A continuación me pusieron la blusa, anudada bajo los senos, y el amplio cinturón y el delantal que sólo podían abrocharme si contenía el aliento. Una doméstica introdujo mis rizos por el agujero de la corona dorada y otra me puso unos lindos pendientes de cristal en mis orejas perforadas. Alcé uno tras otro los pies descalzos para que colocaran anillos y campanillas en los dedos, y tendí los brazos, que me adornaron con múltiples y tintineantes pulseras y anillos.

Cuando hubieron concluido fui hacia el espejo más grande y me observé críticamente. La falda era la más bonita que tenía, con volantes y flecos desde la cintura hasta los tobillos, y recargada con cuentas de ámbar y cristal, amuletos de lapislázuli y oro batido, campanillas doradas y colgantes, por lo que todos mis movimientos estaban acompañados de música. El cinturón no estaba bastante ceñido y les ordené a dos mujeres corpulentas que lo ajustaran.

—¿Por qué no puedo pintarme los pezones de oro, Neste? —le pregunté.

—Es inútil que insistas, joven princesa. Pregúntaselo a tu madre. Será mejor reservar tal artificio para cuando lo necesites… Cuando hayas parido un hijo y se te hayan oscurecido.

Decidí que quizá tenía razón. Podía considerarme afortunada: mis pezones eran sonrosados y replegados en sí como capullos; mis senos, plenos y altos.

¿Cómo los había calificado Teseo? Dos cachorrillos blancos y rollizos, con narices sonrosadas. Al pensar en él cambié de talante. Me aparté airada de mi imagen haciendo tintinear los abalorios. ¡Oh, yacer de nuevo en sus brazos! ¡Teseo, mi amado Teseo! Su boca, sus manos, el modo en que atormentaba mi cuerpo hasta que ardía en deseos de plenitud… Pero se habían presentado mis queridos hermanos Castor y Pólux y me habían apartado de él. ¡Si por lo menos él hubiera estado en Atenas cuando llegaron! Pero se hallaba muy lejos, en Esciro, con el rey Licomedes, por lo que nadie osó enfrentarse a los hijos de Tíndaro.
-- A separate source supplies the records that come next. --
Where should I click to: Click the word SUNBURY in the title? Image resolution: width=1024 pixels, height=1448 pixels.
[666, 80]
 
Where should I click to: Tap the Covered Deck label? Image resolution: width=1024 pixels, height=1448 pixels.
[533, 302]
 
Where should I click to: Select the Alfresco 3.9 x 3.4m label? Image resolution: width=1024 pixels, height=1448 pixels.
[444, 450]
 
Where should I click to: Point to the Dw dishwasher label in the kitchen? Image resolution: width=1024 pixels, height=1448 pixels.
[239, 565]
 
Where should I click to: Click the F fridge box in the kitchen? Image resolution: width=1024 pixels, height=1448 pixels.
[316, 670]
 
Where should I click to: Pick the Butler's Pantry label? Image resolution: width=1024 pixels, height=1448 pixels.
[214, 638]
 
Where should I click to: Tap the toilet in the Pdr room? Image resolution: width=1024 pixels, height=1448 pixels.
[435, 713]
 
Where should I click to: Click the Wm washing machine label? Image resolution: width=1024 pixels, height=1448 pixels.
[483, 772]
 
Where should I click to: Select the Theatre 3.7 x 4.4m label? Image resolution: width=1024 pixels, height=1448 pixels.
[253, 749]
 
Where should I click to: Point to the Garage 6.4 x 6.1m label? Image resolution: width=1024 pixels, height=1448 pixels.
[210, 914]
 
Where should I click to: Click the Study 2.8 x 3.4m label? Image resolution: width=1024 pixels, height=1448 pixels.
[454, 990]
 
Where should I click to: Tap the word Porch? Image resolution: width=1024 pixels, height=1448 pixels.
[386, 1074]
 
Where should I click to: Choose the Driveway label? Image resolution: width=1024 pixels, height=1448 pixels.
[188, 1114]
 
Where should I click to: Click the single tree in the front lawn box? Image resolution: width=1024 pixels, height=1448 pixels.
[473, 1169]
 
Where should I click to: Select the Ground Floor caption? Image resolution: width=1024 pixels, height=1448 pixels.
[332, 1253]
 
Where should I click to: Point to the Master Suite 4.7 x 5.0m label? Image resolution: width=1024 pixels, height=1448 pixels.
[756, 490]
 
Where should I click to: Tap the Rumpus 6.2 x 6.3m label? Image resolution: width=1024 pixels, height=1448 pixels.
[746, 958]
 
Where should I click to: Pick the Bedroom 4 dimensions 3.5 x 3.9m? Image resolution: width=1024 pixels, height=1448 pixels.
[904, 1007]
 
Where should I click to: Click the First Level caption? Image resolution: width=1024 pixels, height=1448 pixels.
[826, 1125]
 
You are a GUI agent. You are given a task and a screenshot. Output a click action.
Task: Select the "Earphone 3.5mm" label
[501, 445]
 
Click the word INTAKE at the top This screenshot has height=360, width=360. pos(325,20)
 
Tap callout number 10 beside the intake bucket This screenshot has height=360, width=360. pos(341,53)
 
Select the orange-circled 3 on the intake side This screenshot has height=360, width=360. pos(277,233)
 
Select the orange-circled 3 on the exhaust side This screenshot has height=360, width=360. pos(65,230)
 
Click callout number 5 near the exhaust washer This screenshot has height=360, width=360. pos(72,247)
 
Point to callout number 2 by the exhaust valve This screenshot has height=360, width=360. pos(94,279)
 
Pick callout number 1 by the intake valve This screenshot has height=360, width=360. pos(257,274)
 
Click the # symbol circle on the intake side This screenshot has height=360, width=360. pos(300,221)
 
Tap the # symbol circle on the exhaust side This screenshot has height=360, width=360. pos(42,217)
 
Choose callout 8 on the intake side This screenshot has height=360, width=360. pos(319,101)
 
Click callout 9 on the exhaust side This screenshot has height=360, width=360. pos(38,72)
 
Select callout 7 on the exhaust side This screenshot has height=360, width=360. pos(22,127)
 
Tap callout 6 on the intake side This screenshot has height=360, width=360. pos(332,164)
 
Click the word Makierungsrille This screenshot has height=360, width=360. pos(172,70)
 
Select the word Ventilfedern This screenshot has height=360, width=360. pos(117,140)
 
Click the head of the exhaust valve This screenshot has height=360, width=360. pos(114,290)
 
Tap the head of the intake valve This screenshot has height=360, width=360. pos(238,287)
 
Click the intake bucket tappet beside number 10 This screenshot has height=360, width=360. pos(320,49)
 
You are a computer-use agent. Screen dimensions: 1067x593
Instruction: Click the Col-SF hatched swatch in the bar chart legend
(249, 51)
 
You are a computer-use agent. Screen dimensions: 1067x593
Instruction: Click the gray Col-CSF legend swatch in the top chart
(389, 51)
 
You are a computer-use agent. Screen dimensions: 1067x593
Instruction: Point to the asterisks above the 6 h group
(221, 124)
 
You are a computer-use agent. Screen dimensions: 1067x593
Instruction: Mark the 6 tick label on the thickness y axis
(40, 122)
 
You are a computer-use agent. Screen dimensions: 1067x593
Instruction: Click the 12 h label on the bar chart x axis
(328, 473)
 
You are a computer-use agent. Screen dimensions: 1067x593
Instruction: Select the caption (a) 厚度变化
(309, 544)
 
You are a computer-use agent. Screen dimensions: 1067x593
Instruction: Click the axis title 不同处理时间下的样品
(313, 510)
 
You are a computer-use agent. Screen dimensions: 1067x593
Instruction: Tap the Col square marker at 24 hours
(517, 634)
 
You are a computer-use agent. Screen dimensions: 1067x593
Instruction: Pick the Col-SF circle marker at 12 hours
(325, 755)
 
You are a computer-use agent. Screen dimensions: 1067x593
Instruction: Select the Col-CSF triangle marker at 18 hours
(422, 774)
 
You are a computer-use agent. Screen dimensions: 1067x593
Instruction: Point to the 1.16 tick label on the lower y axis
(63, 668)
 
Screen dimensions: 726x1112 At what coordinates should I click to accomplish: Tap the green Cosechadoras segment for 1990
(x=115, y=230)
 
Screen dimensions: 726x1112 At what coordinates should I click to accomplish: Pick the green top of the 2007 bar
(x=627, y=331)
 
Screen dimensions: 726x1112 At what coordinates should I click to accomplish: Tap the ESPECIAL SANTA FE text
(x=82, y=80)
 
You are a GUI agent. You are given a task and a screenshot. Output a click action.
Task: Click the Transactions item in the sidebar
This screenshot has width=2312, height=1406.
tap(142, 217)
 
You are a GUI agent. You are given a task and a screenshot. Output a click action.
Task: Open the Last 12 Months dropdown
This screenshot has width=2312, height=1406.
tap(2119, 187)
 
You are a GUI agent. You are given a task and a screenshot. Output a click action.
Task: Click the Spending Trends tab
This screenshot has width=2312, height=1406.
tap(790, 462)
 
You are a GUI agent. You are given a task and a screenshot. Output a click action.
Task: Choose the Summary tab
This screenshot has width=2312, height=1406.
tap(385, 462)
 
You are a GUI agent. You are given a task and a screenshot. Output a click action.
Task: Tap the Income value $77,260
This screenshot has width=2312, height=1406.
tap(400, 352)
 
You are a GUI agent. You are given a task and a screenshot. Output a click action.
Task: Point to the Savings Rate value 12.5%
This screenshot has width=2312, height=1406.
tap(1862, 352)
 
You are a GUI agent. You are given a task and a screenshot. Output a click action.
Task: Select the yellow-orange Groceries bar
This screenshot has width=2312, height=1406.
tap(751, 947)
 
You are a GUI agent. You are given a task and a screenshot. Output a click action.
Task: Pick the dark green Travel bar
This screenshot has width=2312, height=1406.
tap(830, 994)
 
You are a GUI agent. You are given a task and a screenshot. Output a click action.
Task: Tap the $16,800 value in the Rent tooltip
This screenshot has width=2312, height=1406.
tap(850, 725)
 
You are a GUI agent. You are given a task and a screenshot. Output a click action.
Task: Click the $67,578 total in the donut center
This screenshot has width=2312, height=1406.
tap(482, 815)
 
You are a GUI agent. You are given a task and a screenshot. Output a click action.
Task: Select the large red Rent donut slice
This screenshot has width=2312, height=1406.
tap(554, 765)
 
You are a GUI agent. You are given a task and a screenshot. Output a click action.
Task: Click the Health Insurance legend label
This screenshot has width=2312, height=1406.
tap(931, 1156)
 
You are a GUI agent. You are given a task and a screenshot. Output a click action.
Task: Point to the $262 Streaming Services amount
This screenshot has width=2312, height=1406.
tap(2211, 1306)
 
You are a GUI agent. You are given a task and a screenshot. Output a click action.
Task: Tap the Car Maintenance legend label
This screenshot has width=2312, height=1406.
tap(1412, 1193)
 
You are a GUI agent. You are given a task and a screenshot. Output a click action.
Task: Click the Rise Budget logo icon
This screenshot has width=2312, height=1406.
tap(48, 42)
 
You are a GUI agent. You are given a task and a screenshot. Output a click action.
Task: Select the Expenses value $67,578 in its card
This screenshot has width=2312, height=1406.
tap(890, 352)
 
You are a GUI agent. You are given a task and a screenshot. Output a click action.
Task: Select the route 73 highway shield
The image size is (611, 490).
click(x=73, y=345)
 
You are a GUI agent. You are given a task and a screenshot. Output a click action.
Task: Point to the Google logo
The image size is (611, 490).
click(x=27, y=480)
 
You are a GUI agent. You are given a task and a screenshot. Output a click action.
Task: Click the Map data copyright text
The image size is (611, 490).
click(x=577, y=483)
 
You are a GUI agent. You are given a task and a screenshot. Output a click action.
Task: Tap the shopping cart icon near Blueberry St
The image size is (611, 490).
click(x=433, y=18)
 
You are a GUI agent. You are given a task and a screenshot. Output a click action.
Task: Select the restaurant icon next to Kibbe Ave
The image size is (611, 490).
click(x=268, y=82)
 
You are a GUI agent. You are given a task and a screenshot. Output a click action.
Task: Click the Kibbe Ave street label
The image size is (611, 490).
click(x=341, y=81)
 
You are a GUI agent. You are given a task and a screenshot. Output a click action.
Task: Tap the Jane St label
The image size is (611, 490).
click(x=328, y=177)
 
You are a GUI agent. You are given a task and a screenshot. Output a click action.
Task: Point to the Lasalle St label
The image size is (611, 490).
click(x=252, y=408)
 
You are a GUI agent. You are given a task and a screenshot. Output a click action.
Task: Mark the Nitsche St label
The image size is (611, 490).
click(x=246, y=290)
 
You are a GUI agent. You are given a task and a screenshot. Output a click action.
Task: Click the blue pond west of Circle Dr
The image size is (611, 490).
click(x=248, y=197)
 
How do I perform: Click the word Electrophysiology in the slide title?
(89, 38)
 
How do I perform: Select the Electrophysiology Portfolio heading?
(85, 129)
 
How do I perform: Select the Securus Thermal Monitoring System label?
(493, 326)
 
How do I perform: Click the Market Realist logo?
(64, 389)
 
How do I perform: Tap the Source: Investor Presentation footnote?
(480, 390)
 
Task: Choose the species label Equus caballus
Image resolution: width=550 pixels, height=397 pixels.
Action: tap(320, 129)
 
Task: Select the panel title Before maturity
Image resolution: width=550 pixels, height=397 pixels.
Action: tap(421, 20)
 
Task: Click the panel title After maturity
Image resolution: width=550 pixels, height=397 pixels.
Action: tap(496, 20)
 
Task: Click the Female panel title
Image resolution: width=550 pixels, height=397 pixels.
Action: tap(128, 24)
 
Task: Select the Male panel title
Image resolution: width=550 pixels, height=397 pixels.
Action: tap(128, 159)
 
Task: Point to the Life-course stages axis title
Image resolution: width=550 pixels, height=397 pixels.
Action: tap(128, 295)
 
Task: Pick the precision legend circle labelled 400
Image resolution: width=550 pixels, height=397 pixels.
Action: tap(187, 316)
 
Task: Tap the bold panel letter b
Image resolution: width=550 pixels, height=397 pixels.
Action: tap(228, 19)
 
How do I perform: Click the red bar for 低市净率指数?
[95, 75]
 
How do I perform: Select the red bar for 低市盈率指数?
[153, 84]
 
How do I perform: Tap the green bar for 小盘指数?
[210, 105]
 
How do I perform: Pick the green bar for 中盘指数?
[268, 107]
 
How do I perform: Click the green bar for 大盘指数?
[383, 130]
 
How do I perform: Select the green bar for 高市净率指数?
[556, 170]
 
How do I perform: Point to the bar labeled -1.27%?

Aguardé a que mis sirvientas trazaran una línea negra en torno a mis ojos y me pintaran de oro los párpados, pero rechacé el carmín para las mejillas y los labios. Teseo me había dicho que no los necesitaba. Acto seguido bajé a la sala del trono a ver a mi padre, que se sentaba en un cómodo sillón junto a una ventana y que se levantó al punto.

—Ven aquí, a la luz —dijo.

Obedecí sin protestar, pues era mi indulgente progenitor, pero también el rey. Mientras permanecía bajo la cruda y despiadada luz del sol, él retrocedió unos pasos y me miró como si me viese por primera vez.

—¡Ah, sí, Teseo tenía una visión más atinada que nadie en Lacedemonia! Tu madre tiene razón, ya eres una mujer. Por consiguiente, debemos hacer algo contigo antes de que se presente otro Teseo.

Aunque me ardía el rostro guardé silencio.

—Ha llegado la hora de casarte, Helena.

Permaneció unos instantes pensativo.

—¿Cuántos años tienes?

—Catorce, padre.

¡Me hablaba de matrimonio! ¡Qué interesante!

—No es prematuro —comentó.

Entonces apareció mi madre. Esquivé su mirada, era una sensación extraña encontrarse ante mi padre y que él me mirara como un hombre. Pero ella hizo caso omiso de mí, fue a su lado y me examinó también valorándome. Luego ambos cambiaron una larga e intencionada mirada.

—Ya te lo dije, Tíndaro —comentó ella.

—Sí, Leda, necesita un esposo.

Mi madre profirió su risa cantarína y musical, que, según se rumoreaba, tanto había hechizado al todopoderoso Zeus. Debía de contar mi edad cuando la encontraron abrazada a un gran cisne con sus miembros desnudos y gimiendo de placer, pero había reaccionado rápidamente alegando que el cisne era Zeus, el propio Zeus, que la había seducido. Aunque a mí, su hija, no podía engañarme. ¿Qué sensaciones debían de producir aquellas deliciosas plumas blancas? Su padre la casó con Tíndaro tres días después, y ella le dio dos pares de gemelos: Castor y Clitemnestra primero, y luego, al cabo de unos años, Pólux y yo. Aunque, a la sazón, todos parecían creer que los gemelos eran Castor y Pólux. O que los cuatro habíamos nacido a la vez, como cuatrillizos. De ser así, ¿cuáles pertenecíamos a Zeus y cuáles a Tíndaro? Aquello era un misterio.

—Las mujeres de mi casa maduran tempranamente y sufren mucho —dijo Leda sin dejar de reír.

Mi padre no se reía. Se limitó a responder con cierta sequedad:

—Sí.

—No nos será difícil encontrarle un esposo. Tendrás que contenerlos a garrotazos, Tíndaro.

—Desde luego, es de alta cuna y estará ricamente dotada.

—¡Tonterías! Es tan hermosa que no importaría que careciese por completo de dote. El gran rey de Ática nos hizo un favor al difundir los elogios de su belleza de Tesalia a Creta. No sucede cada día que un hombre tan viejo y agotado como Teseo pierda la cabeza y rapte a una criatura de doce años.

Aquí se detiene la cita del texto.